EXTRACT
┌──

A lightweight macOS menu‑bar utility that turns your voice into text and smart edits using the OpenAI API.
- 🔑 Bring Your Own Key: You can use your own keys for OpenAI or Azure OpenAI and configure them directly in the app.
- 🎤 Push‑to‑Talk Transcription: Start/stop recording with Option+S, auto‑paste the transcript.
- ✂️ Smart Text Transformations: Copy selection, speak an instruction with Option+Shift+S, and replace text via GPT‑4o.
- 📋 Clipboard Integration: Seamlessly saves and restores your clipboard.
- 🖼️ Visual Context: Optionally include a screenshot for richer prompts (macOS 13+). Configure via Transcription → Include screenshots in GPT requests.
- 📝 Proofread Transcripts: Automatically proofread and clean up your transcriptions with GPT-4o with image context. Yes, you can now dictate code!
- 🔐 Flexible Deployment: Supports App Store (sandboxed) or Developer ID (hardened runtime) builds.
- 🚀 Minimal Footprint: Runs in the menu bar, no Dock icon.
- 💬 Modal Chat: Press Option+A to record an audio instruction (optionally with selected text & screenshot), then view the AI’s response in a modal dialog with Copy/Close buttons.

└──

Stored data:
┌──

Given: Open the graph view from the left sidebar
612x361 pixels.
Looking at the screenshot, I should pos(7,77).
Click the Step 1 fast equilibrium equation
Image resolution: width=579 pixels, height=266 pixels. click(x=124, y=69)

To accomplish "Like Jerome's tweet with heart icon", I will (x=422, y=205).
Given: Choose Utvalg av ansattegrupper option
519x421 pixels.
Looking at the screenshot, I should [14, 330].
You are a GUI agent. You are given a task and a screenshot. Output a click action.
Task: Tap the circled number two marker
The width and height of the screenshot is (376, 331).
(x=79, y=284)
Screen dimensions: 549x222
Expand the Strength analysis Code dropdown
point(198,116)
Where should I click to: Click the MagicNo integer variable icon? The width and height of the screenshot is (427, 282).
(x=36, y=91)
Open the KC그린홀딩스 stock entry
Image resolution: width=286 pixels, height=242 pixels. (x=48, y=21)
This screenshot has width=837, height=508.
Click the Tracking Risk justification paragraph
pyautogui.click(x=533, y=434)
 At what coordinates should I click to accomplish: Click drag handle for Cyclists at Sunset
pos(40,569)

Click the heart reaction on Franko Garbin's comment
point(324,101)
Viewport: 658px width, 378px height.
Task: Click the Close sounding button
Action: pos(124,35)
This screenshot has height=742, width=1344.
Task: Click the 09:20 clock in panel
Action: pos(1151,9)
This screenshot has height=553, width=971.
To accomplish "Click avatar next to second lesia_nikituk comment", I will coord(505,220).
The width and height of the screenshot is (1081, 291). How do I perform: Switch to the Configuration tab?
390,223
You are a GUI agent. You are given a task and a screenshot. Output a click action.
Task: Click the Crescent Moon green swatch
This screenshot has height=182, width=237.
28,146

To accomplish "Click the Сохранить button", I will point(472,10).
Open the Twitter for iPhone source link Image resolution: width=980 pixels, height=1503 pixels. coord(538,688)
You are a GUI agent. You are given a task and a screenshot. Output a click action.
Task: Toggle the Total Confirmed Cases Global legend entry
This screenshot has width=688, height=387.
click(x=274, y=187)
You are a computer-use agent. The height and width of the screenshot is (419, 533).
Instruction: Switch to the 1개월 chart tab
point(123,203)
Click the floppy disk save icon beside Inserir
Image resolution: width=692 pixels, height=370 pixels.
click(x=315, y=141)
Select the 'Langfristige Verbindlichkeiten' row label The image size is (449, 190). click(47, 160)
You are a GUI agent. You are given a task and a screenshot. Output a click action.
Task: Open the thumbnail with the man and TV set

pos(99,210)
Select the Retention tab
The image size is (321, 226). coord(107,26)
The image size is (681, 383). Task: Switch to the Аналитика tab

└──

WORK INSTRUCTIONS
- 1) List every keyboard shortcut mentioned in the macOS menu-bar utility text.
- 2) Translate this sentence from the macOS menu-bar utility text into Spanish: "You can use your own keys for OpenAI or Azure OpenAI and configure them directly in the app."

EXERCISE RESULTS
- 1)
Option+S
Option+Shift+S
Option+A

- 2) Puedes usar tus propias claves para OpenAI o Azure OpenAI y configurarlas directamente en la aplicación.